- _Your objective_: Copy each of the entries below word for word, leaving out the pictures.

- _Recorded information_:
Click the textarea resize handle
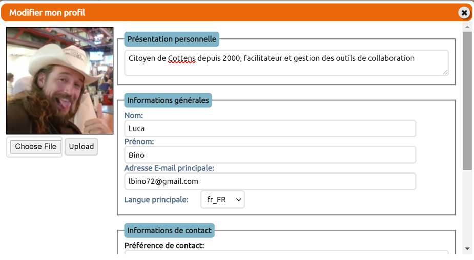The width and height of the screenshot is (474, 260). point(445,73)
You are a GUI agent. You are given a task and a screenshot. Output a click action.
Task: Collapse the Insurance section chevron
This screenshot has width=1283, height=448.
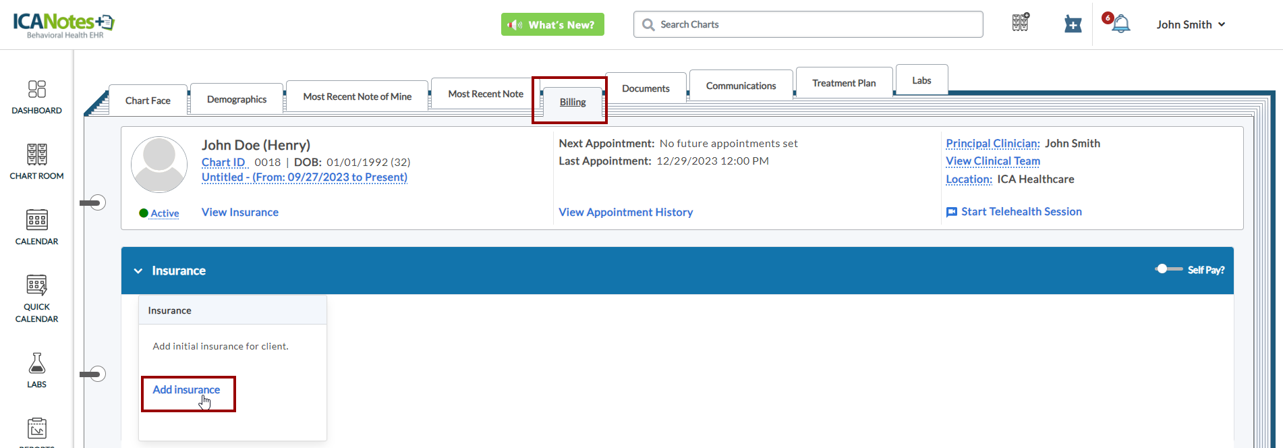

- _Result of this task_:
Click the textarea resize handle
The width and height of the screenshot is (474, 260). point(445,73)
You are a GUI agent. You are given a task and a screenshot. Output a click action.
Task: Collapse the Insurance section chevron
This screenshot has width=1283, height=448.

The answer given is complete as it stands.